### PROBLEM TO WORK ON
Write out the records below as a numbered list without blank lines, starting at the line containing "Restart the web" and ending at the line containing "will tap(592, 482).". Include only those lines.

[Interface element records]
━━━━━━
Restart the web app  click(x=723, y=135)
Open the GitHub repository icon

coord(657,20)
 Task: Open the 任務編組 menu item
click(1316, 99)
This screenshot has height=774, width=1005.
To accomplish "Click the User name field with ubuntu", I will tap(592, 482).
━━━━━━
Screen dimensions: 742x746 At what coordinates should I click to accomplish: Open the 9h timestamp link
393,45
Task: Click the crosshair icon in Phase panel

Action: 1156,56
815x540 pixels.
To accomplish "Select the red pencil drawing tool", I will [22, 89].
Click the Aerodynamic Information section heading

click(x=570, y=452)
━━━━━━
### WRITTEN SOLUTION
1. Restart the web app  click(x=723, y=135)
2. Open the GitHub repository icon
3. coord(657,20)
4.  Task: Open the 任務編組 menu item
5. click(1316, 99)
6. This screenshot has height=774, width=1005.
7. To accomplish "Click the User name field with ubuntu", I will tap(592, 482).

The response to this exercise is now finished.